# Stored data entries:
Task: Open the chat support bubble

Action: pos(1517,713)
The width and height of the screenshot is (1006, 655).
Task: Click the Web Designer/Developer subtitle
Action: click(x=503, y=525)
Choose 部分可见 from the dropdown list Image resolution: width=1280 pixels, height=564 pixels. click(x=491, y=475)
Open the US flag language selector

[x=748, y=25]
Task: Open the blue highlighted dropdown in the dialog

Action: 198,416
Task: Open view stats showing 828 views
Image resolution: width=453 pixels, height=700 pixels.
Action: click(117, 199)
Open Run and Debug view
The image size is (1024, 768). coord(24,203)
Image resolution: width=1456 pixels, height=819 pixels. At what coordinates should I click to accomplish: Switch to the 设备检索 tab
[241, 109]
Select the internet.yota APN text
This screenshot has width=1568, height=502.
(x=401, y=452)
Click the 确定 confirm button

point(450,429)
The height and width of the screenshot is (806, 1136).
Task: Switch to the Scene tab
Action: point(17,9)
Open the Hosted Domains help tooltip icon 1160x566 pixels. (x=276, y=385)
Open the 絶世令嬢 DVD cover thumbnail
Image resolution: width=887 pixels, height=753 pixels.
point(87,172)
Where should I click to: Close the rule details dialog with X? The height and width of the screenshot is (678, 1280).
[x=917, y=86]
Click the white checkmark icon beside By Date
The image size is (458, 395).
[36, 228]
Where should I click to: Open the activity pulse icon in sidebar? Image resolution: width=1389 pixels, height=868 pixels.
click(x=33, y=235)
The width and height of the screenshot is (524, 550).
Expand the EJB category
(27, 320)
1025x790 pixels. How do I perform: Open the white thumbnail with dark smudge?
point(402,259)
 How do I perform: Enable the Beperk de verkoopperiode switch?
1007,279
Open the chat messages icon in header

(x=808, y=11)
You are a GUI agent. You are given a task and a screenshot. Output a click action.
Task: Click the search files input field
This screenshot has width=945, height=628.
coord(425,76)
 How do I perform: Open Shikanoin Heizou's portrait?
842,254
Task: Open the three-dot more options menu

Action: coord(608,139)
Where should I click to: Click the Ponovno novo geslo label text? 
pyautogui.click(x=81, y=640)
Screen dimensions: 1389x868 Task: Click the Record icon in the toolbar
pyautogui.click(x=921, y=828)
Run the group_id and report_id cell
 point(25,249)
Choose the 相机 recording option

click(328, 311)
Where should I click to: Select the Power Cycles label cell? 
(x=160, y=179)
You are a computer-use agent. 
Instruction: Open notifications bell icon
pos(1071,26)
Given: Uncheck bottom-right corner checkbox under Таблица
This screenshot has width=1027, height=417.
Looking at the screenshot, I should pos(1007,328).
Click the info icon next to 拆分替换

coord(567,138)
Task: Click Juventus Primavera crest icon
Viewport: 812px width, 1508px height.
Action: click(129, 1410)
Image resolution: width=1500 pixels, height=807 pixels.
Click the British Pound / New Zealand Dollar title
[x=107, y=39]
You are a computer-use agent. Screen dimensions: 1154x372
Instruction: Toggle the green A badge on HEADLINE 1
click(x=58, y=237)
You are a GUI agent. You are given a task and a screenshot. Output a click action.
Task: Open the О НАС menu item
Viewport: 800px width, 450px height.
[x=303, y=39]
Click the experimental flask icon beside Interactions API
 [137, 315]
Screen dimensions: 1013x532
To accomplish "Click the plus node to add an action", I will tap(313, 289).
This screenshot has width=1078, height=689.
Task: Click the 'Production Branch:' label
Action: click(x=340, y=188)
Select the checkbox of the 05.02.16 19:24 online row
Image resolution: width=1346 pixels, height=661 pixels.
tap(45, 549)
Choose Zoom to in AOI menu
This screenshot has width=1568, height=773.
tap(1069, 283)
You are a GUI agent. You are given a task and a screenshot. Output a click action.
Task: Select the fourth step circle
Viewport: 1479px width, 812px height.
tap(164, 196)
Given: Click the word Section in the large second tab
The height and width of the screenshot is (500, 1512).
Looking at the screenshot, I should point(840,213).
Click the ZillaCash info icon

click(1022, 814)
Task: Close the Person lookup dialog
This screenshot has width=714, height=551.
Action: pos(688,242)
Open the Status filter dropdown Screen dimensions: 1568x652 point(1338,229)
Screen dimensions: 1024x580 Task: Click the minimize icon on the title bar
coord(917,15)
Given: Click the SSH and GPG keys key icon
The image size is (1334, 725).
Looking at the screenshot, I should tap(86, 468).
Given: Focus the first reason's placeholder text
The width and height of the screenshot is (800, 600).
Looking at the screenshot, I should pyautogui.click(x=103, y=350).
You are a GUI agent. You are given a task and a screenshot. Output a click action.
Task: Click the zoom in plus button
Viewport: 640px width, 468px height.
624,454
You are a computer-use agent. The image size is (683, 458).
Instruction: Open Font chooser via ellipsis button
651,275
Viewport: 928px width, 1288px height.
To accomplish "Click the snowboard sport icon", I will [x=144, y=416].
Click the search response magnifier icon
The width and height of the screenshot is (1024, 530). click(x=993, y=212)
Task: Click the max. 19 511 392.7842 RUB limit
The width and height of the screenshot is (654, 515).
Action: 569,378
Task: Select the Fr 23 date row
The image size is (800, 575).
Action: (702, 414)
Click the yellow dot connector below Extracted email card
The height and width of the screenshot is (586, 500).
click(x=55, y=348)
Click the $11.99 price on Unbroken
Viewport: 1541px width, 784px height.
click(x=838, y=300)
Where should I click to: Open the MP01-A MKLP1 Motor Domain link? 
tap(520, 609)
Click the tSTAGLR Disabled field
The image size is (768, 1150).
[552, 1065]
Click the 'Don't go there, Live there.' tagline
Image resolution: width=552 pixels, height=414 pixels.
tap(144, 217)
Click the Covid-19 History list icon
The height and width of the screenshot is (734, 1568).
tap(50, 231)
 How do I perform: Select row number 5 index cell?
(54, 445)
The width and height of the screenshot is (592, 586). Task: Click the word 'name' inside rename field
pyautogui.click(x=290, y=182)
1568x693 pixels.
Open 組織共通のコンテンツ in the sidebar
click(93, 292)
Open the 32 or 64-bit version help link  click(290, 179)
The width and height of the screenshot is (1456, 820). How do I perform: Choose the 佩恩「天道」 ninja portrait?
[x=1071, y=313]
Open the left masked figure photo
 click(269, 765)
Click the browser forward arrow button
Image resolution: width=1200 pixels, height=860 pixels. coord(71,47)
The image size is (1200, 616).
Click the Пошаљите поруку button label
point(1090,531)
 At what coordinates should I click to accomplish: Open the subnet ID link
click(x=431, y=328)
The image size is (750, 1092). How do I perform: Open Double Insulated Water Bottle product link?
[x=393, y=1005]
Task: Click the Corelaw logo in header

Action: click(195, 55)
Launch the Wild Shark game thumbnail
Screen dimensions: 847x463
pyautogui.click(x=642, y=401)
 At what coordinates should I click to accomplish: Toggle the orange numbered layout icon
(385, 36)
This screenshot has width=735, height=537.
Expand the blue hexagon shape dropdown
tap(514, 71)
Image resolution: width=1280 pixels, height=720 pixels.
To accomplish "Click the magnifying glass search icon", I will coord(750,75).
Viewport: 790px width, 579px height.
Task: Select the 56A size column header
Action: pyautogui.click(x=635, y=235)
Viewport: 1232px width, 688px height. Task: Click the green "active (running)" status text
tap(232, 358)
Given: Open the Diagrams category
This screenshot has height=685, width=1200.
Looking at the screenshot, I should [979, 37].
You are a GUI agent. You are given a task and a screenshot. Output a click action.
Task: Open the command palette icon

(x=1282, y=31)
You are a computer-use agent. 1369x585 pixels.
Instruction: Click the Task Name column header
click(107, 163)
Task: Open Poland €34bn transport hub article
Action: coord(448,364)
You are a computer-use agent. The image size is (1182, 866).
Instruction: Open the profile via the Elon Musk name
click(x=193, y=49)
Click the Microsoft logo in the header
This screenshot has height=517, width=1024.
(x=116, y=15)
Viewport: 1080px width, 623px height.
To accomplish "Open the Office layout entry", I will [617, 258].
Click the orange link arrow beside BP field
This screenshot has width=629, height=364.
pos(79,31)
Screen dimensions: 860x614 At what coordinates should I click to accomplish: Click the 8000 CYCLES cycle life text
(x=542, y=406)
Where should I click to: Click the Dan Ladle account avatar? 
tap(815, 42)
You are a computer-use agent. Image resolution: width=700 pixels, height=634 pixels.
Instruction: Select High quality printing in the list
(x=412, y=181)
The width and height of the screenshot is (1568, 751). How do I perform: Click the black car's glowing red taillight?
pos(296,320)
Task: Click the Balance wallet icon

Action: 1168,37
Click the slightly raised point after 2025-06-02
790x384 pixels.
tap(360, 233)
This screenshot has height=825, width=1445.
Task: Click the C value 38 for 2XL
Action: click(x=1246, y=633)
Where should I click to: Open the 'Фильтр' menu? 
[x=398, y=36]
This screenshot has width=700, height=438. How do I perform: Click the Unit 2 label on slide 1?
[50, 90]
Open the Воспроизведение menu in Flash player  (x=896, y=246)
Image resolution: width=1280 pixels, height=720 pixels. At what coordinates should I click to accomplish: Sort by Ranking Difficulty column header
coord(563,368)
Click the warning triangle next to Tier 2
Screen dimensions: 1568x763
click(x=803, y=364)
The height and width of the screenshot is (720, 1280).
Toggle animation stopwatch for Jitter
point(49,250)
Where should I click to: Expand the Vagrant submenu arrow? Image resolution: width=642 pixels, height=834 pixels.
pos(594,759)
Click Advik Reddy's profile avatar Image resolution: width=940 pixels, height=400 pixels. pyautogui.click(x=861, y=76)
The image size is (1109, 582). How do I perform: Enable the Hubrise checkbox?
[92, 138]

# Exercise details:
A bare number is all that is asked for: the count of lines above that include "computer".

# Output for this exercise:
6